Psycho-country music stars like Porter Wagoner were violent before Eminem made violence cool.

COUNTRY MUSIC TODAY consists of hokey, exhausted metaphors and simple-minded sentimentality. But long before the days of Garth and Shania, the whole of country and western wasn't built on static populism or vapid pop sludge. It was meaner, dirtier, and seedier, even by today's shock-proof standards.

From the random singles for tiny labels in Anytown, USA, made to be performed with drinking buddies at the local honky-tonk on Saturday night, to major recordings by some of the biggest stars that Music City has produced, depravity and hardcore vices have long been a part of country's regular diet. Drugs and liquor were consumed and celebrated, the morals of the lyrics not necessarily in keeping with the laws of the land. Lovers and enemies were threatened, hunted, and murdered with bleak humor in tow and no consequences in sight. Raw, adulterous sex imagery was invoked using language only slightly more flowery than the average Led Zep-type lust-a-thon—Jimmy Davis, who'd later give us the covertly sinister "You Are My Sunshine," recorded the more direct "Organ Grinder Blues" back in 1933.

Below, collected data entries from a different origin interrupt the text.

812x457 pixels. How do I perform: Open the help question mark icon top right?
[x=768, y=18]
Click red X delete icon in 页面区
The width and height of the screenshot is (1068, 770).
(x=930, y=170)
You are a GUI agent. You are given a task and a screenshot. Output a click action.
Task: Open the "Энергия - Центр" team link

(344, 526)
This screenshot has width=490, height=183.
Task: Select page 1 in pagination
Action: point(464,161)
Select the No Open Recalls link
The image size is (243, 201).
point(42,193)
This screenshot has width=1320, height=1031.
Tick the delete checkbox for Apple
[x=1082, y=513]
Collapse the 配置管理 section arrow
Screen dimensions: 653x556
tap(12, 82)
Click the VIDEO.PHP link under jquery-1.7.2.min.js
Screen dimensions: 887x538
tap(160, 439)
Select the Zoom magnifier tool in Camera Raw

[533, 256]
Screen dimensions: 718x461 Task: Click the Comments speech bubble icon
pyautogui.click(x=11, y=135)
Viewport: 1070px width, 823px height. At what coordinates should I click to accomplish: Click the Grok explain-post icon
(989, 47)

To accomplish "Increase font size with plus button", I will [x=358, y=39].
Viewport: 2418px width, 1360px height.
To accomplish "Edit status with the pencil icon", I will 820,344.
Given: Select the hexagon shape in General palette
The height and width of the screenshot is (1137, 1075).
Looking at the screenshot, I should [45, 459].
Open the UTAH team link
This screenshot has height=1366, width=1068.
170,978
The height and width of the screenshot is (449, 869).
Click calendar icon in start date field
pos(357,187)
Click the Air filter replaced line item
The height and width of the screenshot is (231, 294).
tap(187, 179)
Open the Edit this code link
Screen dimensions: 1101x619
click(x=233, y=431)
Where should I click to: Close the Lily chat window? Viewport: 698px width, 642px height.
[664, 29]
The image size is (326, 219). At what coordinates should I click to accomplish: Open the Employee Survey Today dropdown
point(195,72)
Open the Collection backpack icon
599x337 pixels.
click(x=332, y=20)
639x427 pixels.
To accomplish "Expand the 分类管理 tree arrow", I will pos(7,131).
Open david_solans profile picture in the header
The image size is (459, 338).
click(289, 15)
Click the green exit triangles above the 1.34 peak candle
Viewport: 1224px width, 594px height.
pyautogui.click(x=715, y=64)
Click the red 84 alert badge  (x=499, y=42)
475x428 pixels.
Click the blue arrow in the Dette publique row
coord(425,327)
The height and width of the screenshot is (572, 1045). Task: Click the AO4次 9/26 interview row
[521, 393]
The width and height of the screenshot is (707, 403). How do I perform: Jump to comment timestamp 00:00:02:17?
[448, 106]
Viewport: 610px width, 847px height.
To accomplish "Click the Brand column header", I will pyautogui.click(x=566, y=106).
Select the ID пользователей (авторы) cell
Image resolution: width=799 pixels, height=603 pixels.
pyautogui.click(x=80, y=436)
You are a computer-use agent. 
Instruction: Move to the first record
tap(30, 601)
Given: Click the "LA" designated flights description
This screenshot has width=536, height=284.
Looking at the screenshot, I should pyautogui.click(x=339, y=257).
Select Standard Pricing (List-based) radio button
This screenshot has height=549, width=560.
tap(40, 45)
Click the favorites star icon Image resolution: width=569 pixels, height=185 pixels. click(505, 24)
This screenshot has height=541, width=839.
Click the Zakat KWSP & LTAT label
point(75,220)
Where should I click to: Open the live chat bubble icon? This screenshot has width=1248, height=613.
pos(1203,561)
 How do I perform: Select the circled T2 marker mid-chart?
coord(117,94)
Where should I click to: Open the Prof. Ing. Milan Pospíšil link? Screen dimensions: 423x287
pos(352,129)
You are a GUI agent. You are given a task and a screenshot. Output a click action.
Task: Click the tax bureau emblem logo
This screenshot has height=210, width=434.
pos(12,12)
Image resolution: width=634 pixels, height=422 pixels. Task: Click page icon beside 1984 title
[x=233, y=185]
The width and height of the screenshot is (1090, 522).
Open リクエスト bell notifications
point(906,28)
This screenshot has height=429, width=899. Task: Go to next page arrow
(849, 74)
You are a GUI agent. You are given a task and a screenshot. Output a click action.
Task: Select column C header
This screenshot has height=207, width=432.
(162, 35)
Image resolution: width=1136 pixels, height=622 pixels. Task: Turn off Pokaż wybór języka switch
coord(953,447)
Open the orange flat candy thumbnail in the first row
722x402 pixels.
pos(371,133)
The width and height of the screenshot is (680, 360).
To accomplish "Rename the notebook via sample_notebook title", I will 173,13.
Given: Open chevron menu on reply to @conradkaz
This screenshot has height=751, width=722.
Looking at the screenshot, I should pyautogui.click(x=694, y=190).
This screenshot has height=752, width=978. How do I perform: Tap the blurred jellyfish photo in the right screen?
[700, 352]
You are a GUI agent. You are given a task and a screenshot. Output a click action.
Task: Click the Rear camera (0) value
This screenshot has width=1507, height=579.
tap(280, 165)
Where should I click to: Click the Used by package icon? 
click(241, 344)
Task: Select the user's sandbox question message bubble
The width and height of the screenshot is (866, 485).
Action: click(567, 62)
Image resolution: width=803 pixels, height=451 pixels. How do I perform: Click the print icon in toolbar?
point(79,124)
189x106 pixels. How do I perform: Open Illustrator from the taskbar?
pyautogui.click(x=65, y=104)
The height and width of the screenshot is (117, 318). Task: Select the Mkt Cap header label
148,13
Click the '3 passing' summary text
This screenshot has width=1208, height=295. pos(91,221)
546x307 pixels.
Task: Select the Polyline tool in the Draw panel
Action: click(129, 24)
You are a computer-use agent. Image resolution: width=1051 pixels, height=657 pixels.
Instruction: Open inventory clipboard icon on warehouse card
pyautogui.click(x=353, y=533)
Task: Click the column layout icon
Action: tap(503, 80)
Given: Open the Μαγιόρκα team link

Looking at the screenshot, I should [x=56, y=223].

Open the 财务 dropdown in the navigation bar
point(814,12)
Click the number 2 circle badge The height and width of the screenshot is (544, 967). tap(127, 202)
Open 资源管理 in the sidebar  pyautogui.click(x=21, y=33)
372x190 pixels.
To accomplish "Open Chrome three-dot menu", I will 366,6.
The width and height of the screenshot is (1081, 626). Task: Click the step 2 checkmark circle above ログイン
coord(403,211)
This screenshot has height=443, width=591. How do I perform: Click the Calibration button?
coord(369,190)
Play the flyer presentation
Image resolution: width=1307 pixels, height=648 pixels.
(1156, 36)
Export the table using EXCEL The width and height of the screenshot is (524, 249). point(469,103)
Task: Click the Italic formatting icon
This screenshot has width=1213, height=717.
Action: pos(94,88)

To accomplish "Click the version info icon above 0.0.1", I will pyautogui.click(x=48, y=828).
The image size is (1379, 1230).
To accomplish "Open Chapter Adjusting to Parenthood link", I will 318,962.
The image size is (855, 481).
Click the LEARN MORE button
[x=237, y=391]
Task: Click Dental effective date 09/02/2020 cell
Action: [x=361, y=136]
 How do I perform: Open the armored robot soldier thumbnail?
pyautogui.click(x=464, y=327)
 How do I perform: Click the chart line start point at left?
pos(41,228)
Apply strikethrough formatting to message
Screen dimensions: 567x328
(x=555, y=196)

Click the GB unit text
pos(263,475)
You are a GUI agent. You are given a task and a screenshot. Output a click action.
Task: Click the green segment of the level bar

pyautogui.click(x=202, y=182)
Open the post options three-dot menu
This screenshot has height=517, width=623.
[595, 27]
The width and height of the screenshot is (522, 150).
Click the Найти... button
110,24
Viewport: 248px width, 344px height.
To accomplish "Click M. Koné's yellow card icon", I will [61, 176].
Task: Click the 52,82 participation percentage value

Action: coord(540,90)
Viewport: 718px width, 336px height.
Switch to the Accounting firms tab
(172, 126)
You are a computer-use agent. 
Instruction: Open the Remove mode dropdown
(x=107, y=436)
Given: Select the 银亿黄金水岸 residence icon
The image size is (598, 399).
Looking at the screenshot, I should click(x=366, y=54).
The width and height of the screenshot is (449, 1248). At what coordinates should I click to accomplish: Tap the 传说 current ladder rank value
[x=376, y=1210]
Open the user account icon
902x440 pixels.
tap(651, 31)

In the late '50s, a little known honky-tonker named Eddie Noack would record songs such as "Dolores" and "Psycho" for the Starday label. They've recently been unearthed on bootleg compilations of so-called "psycho country," nestled in with tracks you'd sooner expect to find in a Brett Easton Ellis novel than in a 40-year-old country tune. In a plaintive tone, backed by sweetly gliding pedal steel, Noack's narrator tells of women found dead in the town park and a killer running around the neighborhood, while also reflecting on the pressures that are driving him mad; it's a strong hint that the narrator and the predator are one and the same.

Then there's Porter Wagoner, author of some of the cheesiest countrypolitan tripe ever recorded, onetime hit-making duet partner to Dolly Parton, and a respected member of the Country Music Hall of Fame. Wagoner documented the dark side of human nature in a way that not only endears him to the regulars at Gilley's but would do Eminem proud. "Rubberoom" is a classic portrait of a hallucinating madman, recorded with so many layers of reverb and echo on the vocals that it's as much a dub version as a grim country song. "Cold Hard Facts of Life" is the tale of a husband returning from a business trip early to find his wife "entertaining" another; he exacts revenge with an extremely big knife. But best of all is Wagoner's sordid soliloquy "The First Mrs. Jones," in which the narrator tells of marrying a woman who soon leaves him due to his violent schizophrenia, stalking her around the country, then killing her and burying her bones in the woods. The punch line, if you can call it that, is that he's telling this to the newly wedded "second Mrs. Jones."

Wagoner and Noack apparently never acted out the violent aggression present in their songs. Other purveyors of country's shadowy yang were less detached. Johnny Paycheck (of "Take This Job and Shove It" and "Pardon Me I've Got Someone to Kill" fame) was jailed in 1985 for attempted manslaughter, stemming from a barroom brawl. Ira Louvin, who along with his brother Charlie made up the finest and most acclaimed harmony duo in the history of country, was jailed in 1964 after a drunken argument with his armed spouse. And the numerous legal entanglements of Jerry Lee Lewis, a.k.a. "The Killer," and the last great honky-tonk singer left breathing, fill their own volume (Nick Tosches' Hellfire, to be exact).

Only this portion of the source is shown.